The answer to the above question is pretty easy. Corporations have gotten to a place where they no longer worry about their workers, the communities in which they locate or even the nation which allows them to exist. It is an understatement that corporations have a "hand" in governing the United States. They are, after all, "persons", are they not?
That answer is also easy. No, corporations are no more persons than are the rocks one digs up when planting a garden or the tires on one's car or the chairs one sits in or the shoes one wears. Corporations are entities created by human beings. Human beings should and do have the right to shut down corporations when they harm communities and people who live in those communities.
Open Up the Floodgates
There is a case before The Supreme Court which should be decided very soon. The case is Citizens United (a corporation) v The Federal Elections Commission.

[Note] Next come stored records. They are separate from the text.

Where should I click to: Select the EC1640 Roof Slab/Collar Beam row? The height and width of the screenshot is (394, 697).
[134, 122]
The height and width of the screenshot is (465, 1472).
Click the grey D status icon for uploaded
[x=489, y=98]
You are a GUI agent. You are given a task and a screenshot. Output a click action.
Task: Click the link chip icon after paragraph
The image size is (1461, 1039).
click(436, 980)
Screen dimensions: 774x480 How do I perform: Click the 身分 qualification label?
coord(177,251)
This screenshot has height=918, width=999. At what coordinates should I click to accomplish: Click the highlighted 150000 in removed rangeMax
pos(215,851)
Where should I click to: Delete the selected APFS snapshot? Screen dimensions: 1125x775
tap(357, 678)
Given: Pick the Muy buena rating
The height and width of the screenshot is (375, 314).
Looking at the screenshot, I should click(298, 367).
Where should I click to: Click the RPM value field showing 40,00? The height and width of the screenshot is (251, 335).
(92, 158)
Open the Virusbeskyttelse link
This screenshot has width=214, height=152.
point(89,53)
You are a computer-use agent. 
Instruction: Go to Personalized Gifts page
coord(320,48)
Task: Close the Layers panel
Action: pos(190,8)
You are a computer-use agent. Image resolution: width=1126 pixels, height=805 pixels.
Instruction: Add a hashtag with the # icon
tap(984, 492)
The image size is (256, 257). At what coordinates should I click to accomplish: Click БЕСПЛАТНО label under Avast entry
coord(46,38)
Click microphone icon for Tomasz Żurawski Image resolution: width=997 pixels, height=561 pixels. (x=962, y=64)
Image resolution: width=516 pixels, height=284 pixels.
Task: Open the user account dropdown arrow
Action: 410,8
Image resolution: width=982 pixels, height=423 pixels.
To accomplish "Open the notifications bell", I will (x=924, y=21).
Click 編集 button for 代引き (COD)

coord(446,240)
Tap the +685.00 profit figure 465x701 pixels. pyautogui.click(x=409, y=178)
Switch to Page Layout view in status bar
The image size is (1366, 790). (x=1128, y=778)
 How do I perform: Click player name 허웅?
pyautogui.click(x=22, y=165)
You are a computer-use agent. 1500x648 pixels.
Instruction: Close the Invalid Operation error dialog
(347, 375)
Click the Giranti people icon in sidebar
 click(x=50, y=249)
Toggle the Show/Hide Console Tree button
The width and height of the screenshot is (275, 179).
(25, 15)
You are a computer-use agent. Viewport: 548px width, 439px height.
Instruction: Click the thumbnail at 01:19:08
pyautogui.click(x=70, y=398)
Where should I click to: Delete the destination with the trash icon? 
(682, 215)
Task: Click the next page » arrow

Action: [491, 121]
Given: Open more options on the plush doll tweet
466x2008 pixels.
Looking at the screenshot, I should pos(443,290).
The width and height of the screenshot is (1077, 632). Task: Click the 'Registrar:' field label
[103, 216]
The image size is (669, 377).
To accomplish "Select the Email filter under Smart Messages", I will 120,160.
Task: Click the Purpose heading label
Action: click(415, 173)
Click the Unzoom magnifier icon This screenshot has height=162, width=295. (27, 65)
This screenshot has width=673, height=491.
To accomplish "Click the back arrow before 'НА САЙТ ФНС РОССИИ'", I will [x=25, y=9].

Citizens United decided to screen a documentary injurious to Hillary Clinton during the last sixty days of the 2008 presidential campaign. Citizens United claims that, by ruling against their showing this so called documentary, the lower courts infringed upon its first amendment rights.
It cost Barack Obama $700 million to become president of The United States in 2008. If The Supreme Court decides in favor of Citizens United, that $700 million will look like pocket change.
Not only that, but those who want to see the Democratic and Republican parties disappear may get their way, albeit not how they envisioned that happening. It's possible that, if Citizens United wins this court case, the names of the political parties, like the names of our great sports stadiums, will be changed. There will be the Monsanto Party or the Hewlett Packard Party or The Dow Chemical Party. The candidates could possibly be chosen from a group of CEOs who already rake in more money in a year that most Americans will earn in a life time.
If one was to do a root cause failure analysis on why the American political system is broken, one would find a tiny seed which was planted in 1886 and has grown to break that system. That seed has spawned corporate personhood.